[Prompt] For each line of the listing, output an exact copy.

[Given data]
=== Begin Enclosure ===
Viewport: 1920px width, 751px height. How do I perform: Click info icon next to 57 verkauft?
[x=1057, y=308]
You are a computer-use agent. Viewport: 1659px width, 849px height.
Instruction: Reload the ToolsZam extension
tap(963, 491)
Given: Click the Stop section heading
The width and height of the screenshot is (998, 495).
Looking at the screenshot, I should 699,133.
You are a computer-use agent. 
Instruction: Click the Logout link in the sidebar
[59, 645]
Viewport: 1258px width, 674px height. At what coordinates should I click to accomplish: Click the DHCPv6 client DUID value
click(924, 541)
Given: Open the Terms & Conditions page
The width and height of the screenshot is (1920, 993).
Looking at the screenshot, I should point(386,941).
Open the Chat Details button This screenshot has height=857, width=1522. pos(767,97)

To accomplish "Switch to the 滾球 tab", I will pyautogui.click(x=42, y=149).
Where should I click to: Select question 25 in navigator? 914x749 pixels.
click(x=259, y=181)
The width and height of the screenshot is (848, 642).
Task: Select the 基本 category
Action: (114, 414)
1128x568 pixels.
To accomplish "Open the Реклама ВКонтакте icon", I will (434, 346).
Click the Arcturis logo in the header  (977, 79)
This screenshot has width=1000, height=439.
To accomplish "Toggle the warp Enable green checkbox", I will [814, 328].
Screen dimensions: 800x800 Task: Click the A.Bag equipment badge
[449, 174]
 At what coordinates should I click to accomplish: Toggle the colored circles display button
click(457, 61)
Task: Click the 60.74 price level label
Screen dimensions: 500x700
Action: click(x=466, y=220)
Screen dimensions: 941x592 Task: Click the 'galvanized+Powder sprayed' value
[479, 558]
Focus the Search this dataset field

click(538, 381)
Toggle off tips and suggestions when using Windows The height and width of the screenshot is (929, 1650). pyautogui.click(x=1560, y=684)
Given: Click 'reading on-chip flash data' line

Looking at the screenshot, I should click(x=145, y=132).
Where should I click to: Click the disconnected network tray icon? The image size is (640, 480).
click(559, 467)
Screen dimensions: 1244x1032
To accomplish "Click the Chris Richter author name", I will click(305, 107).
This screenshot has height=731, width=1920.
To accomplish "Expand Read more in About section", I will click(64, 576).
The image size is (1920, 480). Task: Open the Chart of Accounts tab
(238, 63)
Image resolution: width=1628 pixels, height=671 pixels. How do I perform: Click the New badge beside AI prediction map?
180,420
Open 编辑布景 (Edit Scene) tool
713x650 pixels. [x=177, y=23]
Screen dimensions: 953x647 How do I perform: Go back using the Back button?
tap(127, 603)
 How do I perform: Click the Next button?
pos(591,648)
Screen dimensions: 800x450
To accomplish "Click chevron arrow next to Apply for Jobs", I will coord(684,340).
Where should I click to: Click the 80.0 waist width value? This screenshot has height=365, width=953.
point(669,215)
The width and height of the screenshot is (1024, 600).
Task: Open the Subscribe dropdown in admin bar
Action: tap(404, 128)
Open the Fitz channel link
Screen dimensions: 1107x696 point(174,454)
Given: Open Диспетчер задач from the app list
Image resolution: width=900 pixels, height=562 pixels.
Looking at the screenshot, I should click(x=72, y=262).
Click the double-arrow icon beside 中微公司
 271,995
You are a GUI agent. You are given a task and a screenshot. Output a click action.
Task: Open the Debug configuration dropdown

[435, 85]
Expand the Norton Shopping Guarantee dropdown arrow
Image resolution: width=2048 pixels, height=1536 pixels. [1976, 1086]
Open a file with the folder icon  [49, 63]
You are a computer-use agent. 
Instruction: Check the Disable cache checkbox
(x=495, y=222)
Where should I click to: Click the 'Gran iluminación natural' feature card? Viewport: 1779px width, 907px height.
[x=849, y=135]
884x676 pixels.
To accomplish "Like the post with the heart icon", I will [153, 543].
=== End Enclosure ===
[Answer section]
Viewport: 1920px width, 751px height. How do I perform: Click info icon next to 57 verkauft?
[x=1057, y=308]
You are a computer-use agent. Viewport: 1659px width, 849px height.
Instruction: Reload the ToolsZam extension
tap(963, 491)
Given: Click the Stop section heading
The width and height of the screenshot is (998, 495).
Looking at the screenshot, I should 699,133.
You are a computer-use agent. 
Instruction: Click the Logout link in the sidebar
[59, 645]
Viewport: 1258px width, 674px height. At what coordinates should I click to accomplish: Click the DHCPv6 client DUID value
click(924, 541)
Given: Open the Terms & Conditions page
The width and height of the screenshot is (1920, 993).
Looking at the screenshot, I should point(386,941).
Open the Chat Details button This screenshot has height=857, width=1522. pos(767,97)

To accomplish "Switch to the 滾球 tab", I will pyautogui.click(x=42, y=149).
Where should I click to: Select question 25 in navigator? 914x749 pixels.
click(x=259, y=181)
The width and height of the screenshot is (848, 642).
Task: Select the 基本 category
Action: (114, 414)
1128x568 pixels.
To accomplish "Open the Реклама ВКонтакте icon", I will (434, 346).
Click the Arcturis logo in the header  (977, 79)
This screenshot has width=1000, height=439.
To accomplish "Toggle the warp Enable green checkbox", I will [814, 328].
Screen dimensions: 800x800 Task: Click the A.Bag equipment badge
[449, 174]
 At what coordinates should I click to accomplish: Toggle the colored circles display button
click(457, 61)
Task: Click the 60.74 price level label
Screen dimensions: 500x700
Action: click(x=466, y=220)
Screen dimensions: 941x592 Task: Click the 'galvanized+Powder sprayed' value
[479, 558]
Focus the Search this dataset field

click(538, 381)
Toggle off tips and suggestions when using Windows The height and width of the screenshot is (929, 1650). pyautogui.click(x=1560, y=684)
Given: Click 'reading on-chip flash data' line

Looking at the screenshot, I should click(x=145, y=132).
Where should I click to: Click the disconnected network tray icon? The image size is (640, 480).
click(559, 467)
Screen dimensions: 1244x1032
To accomplish "Click the Chris Richter author name", I will click(305, 107).
This screenshot has height=731, width=1920.
To accomplish "Expand Read more in About section", I will click(64, 576).
The image size is (1920, 480). Task: Open the Chart of Accounts tab
(238, 63)
Image resolution: width=1628 pixels, height=671 pixels. How do I perform: Click the New badge beside AI prediction map?
180,420
Open 编辑布景 (Edit Scene) tool
713x650 pixels. [x=177, y=23]
Screen dimensions: 953x647 How do I perform: Go back using the Back button?
tap(127, 603)
 How do I perform: Click the Next button?
pos(591,648)
Screen dimensions: 800x450
To accomplish "Click chevron arrow next to Apply for Jobs", I will coord(684,340).
Where should I click to: Click the 80.0 waist width value? This screenshot has height=365, width=953.
point(669,215)
The width and height of the screenshot is (1024, 600).
Task: Open the Subscribe dropdown in admin bar
Action: tap(404, 128)
Open the Fitz channel link
Screen dimensions: 1107x696 point(174,454)
Given: Open Диспетчер задач from the app list
Image resolution: width=900 pixels, height=562 pixels.
Looking at the screenshot, I should click(x=72, y=262).
Click the double-arrow icon beside 中微公司
 271,995
You are a GUI agent. You are given a task and a screenshot. Output a click action.
Task: Open the Debug configuration dropdown

[435, 85]
Expand the Norton Shopping Guarantee dropdown arrow
Image resolution: width=2048 pixels, height=1536 pixels. [1976, 1086]
Open a file with the folder icon  [49, 63]
You are a computer-use agent. 
Instruction: Check the Disable cache checkbox
(x=495, y=222)
Where should I click to: Click the 'Gran iluminación natural' feature card? Viewport: 1779px width, 907px height.
[x=849, y=135]
884x676 pixels.
To accomplish "Like the post with the heart icon", I will [153, 543].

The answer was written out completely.